Pour la première fois de son histoire, la Cour des Comptes s'est livrée à un contrôle du budget des services de la Présidence. Un exercice demandé par Nicolas Sarkozy lui-même, en réponse
au manque de transparence du "Château", et qui révèle plusieurs anomalies.
"C'est une démarche inédite, historique". Pour la première fois dans l'histoire de la République française, l'Elysée a soumis ses dépenses 2008 à la loupe de la Cour des Comptes. Un contrôle
demandé par Nicolas Sarkozy lui-même, dès le discours d'Epinal en juillet 2007. "Cela fait 218 ans que le chef de l'Etat cache ses comptes à l'organe de contrôle, nous nous réjouissons d'avoir
cette responsabilité, et nous l'exerçons sans complaisance", a assuré Philippe Séguin, le premier Président de la Cour des comptes.
Dans son rapport, la cour dresse un constat plutôt positif, estimant que "des progrès sur la transparence plus que significatifs" ont été accomplis. "Nous reconnaissons les efforts qui sont
faits pour remettre l'Elysée dans le droit commun", a ajouté Philippe Seguin. Jusqu'à présent éparpillées entre différents ministères, les dépenses de fonctionnement de l'Elysée sont désormais
consolidées en un seul budget, celui de la présidence, a noté le premier Président, ajoutant : "C'est le premier vrai budget de l'Elysée", qui a atteint 112,57 millions d'euros en 2008.

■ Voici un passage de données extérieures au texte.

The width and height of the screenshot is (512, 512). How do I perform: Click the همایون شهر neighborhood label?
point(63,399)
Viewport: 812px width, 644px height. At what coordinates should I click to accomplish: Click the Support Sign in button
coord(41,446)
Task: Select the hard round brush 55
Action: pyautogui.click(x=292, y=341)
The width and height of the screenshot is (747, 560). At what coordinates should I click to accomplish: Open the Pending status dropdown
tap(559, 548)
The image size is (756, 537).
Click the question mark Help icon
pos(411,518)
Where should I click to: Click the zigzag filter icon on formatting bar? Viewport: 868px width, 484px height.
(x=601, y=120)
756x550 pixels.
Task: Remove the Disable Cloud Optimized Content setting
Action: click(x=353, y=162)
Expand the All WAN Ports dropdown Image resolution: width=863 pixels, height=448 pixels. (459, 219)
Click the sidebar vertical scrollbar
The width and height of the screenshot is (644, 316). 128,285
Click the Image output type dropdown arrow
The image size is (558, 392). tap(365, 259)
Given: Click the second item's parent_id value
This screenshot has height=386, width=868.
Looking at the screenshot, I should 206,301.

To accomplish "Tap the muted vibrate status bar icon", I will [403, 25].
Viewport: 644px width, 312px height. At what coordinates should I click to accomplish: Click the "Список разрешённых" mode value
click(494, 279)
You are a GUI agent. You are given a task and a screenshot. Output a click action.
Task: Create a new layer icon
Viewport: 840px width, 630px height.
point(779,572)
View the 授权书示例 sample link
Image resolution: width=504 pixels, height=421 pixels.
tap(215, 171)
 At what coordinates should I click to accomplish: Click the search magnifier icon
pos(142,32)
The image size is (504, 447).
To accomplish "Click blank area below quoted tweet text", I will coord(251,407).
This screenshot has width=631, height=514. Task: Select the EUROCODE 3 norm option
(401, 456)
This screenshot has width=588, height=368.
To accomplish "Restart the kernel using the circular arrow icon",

Des efforts restent à faire
La Cour des comptes souligne cependant qu'il reste "des progrès à réaliser" et relève plusieurs anomalies. Elle épingle notamment "la très faible mise en concurrence des fournisseurs" de
l'Elysée, le coût des déplacements officiels du président de la République et de son entourage ou encore l'entretien de résidences présidentielles inoccupées. Autant de postes qui pourraient
réaliser des économies réelles.
La mise en concurrence des fournisseurs de l'Elysée pour obtenir de meilleurs prix constituerait une sérieuse avancée, selon la Cour des Comptes. A titre d'exemple le fournisseur de viande de
l'Elysée est le même depuis 1969. Même si la France est réputée pour son côté conservateur, le porte-monnaie de l'Elysée profiterait d'une politique d'achats plus moderne. De même pour la
Garden-Party, le prestataire organisateur de l'évènement est toujours le même. La concurrence ne joue donc jamais et les prix ne risquent pas de baisser. L'institution dresse le même constat
pour d'autres prestations comme les voyagistes ou les groupes hôteliers de la Présidence.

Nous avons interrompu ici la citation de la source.